> _What you should do_:
Each of the following records is to be printed verbatim.

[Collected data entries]
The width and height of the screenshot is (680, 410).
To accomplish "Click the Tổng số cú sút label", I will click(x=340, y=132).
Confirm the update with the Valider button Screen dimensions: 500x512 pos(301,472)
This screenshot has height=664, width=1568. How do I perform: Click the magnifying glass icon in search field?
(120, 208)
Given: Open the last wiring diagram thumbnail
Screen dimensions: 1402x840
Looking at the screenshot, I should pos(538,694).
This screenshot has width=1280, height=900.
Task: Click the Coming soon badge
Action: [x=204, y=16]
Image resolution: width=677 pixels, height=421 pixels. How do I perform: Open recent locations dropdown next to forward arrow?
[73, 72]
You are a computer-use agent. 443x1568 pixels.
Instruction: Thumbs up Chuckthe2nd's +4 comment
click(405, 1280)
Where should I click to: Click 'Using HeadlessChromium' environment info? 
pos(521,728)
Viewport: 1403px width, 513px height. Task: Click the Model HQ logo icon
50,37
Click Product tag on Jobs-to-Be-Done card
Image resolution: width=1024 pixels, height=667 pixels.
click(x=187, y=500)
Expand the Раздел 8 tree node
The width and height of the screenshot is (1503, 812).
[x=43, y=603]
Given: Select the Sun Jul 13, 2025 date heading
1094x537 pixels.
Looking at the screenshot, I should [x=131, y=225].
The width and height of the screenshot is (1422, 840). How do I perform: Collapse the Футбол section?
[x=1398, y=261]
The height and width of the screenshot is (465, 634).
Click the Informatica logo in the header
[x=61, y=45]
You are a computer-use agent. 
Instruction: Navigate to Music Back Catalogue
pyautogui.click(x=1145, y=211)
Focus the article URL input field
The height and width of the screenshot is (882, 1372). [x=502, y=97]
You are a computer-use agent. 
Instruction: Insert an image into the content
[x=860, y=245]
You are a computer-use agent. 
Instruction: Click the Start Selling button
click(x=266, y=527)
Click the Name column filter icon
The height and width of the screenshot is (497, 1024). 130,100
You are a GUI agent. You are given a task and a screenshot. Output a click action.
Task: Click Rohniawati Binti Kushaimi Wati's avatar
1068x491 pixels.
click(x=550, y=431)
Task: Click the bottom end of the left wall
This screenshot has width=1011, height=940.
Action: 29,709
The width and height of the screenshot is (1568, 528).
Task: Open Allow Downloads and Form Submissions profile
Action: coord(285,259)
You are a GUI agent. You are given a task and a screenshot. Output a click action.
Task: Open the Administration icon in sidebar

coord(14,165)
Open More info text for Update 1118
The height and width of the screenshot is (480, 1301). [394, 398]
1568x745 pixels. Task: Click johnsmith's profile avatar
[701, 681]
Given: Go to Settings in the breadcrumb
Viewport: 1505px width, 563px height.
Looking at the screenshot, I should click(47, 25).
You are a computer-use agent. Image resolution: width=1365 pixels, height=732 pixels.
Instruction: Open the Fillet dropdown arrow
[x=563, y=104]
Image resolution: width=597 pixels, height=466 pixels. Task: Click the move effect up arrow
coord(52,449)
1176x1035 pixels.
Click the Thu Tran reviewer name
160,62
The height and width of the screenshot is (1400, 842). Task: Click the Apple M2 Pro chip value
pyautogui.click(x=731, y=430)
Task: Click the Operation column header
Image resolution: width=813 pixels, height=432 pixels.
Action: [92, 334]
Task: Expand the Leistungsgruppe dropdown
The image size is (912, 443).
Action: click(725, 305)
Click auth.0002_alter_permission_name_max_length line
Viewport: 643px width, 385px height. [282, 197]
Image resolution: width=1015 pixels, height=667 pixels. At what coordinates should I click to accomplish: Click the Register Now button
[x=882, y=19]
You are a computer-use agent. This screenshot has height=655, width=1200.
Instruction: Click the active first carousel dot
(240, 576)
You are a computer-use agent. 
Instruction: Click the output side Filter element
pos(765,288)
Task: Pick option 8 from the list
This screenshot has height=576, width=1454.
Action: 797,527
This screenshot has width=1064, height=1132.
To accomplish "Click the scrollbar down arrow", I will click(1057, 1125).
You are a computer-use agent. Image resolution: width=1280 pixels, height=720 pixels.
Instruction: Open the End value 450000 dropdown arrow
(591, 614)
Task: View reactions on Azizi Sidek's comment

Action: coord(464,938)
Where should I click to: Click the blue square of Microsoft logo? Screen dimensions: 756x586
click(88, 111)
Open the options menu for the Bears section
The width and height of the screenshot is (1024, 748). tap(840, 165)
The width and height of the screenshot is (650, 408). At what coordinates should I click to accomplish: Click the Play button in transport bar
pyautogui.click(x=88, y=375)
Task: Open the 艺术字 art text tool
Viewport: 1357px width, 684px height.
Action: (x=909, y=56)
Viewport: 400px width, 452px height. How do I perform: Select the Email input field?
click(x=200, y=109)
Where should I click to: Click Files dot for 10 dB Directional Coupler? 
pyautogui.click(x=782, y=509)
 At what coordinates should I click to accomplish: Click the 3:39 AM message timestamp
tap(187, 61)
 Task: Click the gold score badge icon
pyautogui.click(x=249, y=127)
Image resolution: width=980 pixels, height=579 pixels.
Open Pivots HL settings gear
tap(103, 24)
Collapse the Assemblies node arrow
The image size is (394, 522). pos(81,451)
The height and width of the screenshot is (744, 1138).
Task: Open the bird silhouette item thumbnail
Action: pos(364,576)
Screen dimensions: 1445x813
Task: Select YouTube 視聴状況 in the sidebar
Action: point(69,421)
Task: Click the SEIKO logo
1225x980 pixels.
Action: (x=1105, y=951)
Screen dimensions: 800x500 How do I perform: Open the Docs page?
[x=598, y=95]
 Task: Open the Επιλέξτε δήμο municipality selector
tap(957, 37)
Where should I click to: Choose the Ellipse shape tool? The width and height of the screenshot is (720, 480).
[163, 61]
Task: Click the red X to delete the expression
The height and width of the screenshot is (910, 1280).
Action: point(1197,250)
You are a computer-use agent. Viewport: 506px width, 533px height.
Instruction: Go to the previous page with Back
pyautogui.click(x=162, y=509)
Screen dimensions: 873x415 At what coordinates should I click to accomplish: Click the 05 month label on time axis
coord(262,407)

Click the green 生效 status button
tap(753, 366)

> _Answer below_:
The width and height of the screenshot is (680, 410).
To accomplish "Click the Tổng số cú sút label", I will click(x=340, y=132).
Confirm the update with the Valider button Screen dimensions: 500x512 pos(301,472)
This screenshot has height=664, width=1568. How do I perform: Click the magnifying glass icon in search field?
(120, 208)
Given: Open the last wiring diagram thumbnail
Screen dimensions: 1402x840
Looking at the screenshot, I should pos(538,694).
This screenshot has width=1280, height=900.
Task: Click the Coming soon badge
Action: [x=204, y=16]
Image resolution: width=677 pixels, height=421 pixels. How do I perform: Open recent locations dropdown next to forward arrow?
[73, 72]
You are a computer-use agent. 443x1568 pixels.
Instruction: Thumbs up Chuckthe2nd's +4 comment
click(405, 1280)
Where should I click to: Click 'Using HeadlessChromium' environment info? 
pos(521,728)
Viewport: 1403px width, 513px height. Task: Click the Model HQ logo icon
50,37
Click Product tag on Jobs-to-Be-Done card
Image resolution: width=1024 pixels, height=667 pixels.
click(x=187, y=500)
Expand the Раздел 8 tree node
The width and height of the screenshot is (1503, 812).
[x=43, y=603]
Given: Select the Sun Jul 13, 2025 date heading
1094x537 pixels.
Looking at the screenshot, I should [x=131, y=225].
The width and height of the screenshot is (1422, 840). How do I perform: Collapse the Футбол section?
[x=1398, y=261]
The height and width of the screenshot is (465, 634).
Click the Informatica logo in the header
[x=61, y=45]
You are a computer-use agent. 
Instruction: Navigate to Music Back Catalogue
pyautogui.click(x=1145, y=211)
Focus the article URL input field
The height and width of the screenshot is (882, 1372). [x=502, y=97]
You are a computer-use agent. 
Instruction: Insert an image into the content
[x=860, y=245]
You are a computer-use agent. 
Instruction: Click the Start Selling button
click(x=266, y=527)
Click the Name column filter icon
The height and width of the screenshot is (497, 1024). 130,100
You are a GUI agent. You are given a task and a screenshot. Output a click action.
Task: Click Rohniawati Binti Kushaimi Wati's avatar
1068x491 pixels.
click(x=550, y=431)
Task: Click the bottom end of the left wall
This screenshot has width=1011, height=940.
Action: 29,709
The width and height of the screenshot is (1568, 528).
Task: Open Allow Downloads and Form Submissions profile
Action: coord(285,259)
You are a GUI agent. You are given a task and a screenshot. Output a click action.
Task: Open the Administration icon in sidebar

coord(14,165)
Open More info text for Update 1118
The height and width of the screenshot is (480, 1301). [394, 398]
1568x745 pixels. Task: Click johnsmith's profile avatar
[701, 681]
Given: Go to Settings in the breadcrumb
Viewport: 1505px width, 563px height.
Looking at the screenshot, I should click(47, 25).
You are a computer-use agent. Image resolution: width=1365 pixels, height=732 pixels.
Instruction: Open the Fillet dropdown arrow
[x=563, y=104]
Image resolution: width=597 pixels, height=466 pixels. Task: Click the move effect up arrow
coord(52,449)
1176x1035 pixels.
Click the Thu Tran reviewer name
160,62
The height and width of the screenshot is (1400, 842). Task: Click the Apple M2 Pro chip value
pyautogui.click(x=731, y=430)
Task: Click the Operation column header
Image resolution: width=813 pixels, height=432 pixels.
Action: [92, 334]
Task: Expand the Leistungsgruppe dropdown
The image size is (912, 443).
Action: click(725, 305)
Click auth.0002_alter_permission_name_max_length line
Viewport: 643px width, 385px height. [282, 197]
Image resolution: width=1015 pixels, height=667 pixels. At what coordinates should I click to accomplish: Click the Register Now button
[x=882, y=19]
You are a computer-use agent. This screenshot has height=655, width=1200.
Instruction: Click the active first carousel dot
(240, 576)
You are a computer-use agent. 
Instruction: Click the output side Filter element
pos(765,288)
Task: Pick option 8 from the list
This screenshot has height=576, width=1454.
Action: 797,527
This screenshot has width=1064, height=1132.
To accomplish "Click the scrollbar down arrow", I will click(1057, 1125).
You are a computer-use agent. Image resolution: width=1280 pixels, height=720 pixels.
Instruction: Open the End value 450000 dropdown arrow
(591, 614)
Task: View reactions on Azizi Sidek's comment

Action: coord(464,938)
Where should I click to: Click the blue square of Microsoft logo? Screen dimensions: 756x586
click(88, 111)
Open the options menu for the Bears section
The width and height of the screenshot is (1024, 748). tap(840, 165)
The width and height of the screenshot is (650, 408). At what coordinates should I click to accomplish: Click the Play button in transport bar
pyautogui.click(x=88, y=375)
Task: Open the 艺术字 art text tool
Viewport: 1357px width, 684px height.
Action: (x=909, y=56)
Viewport: 400px width, 452px height. How do I perform: Select the Email input field?
click(x=200, y=109)
Where should I click to: Click Files dot for 10 dB Directional Coupler? 
pyautogui.click(x=782, y=509)
 At what coordinates should I click to accomplish: Click the 3:39 AM message timestamp
tap(187, 61)
 Task: Click the gold score badge icon
pyautogui.click(x=249, y=127)
Image resolution: width=980 pixels, height=579 pixels.
Open Pivots HL settings gear
tap(103, 24)
Collapse the Assemblies node arrow
The image size is (394, 522). pos(81,451)
The height and width of the screenshot is (744, 1138).
Task: Open the bird silhouette item thumbnail
Action: pos(364,576)
Screen dimensions: 1445x813
Task: Select YouTube 視聴状況 in the sidebar
Action: point(69,421)
Task: Click the SEIKO logo
1225x980 pixels.
Action: (x=1105, y=951)
Screen dimensions: 800x500 How do I perform: Open the Docs page?
[x=598, y=95]
 Task: Open the Επιλέξτε δήμο municipality selector
tap(957, 37)
Where should I click to: Choose the Ellipse shape tool? The width and height of the screenshot is (720, 480).
[163, 61]
Task: Click the red X to delete the expression
The height and width of the screenshot is (910, 1280).
Action: point(1197,250)
You are a computer-use agent. Viewport: 506px width, 533px height.
Instruction: Go to the previous page with Back
pyautogui.click(x=162, y=509)
Screen dimensions: 873x415 At what coordinates should I click to accomplish: Click the 05 month label on time axis
coord(262,407)

Click the green 生效 status button
tap(753, 366)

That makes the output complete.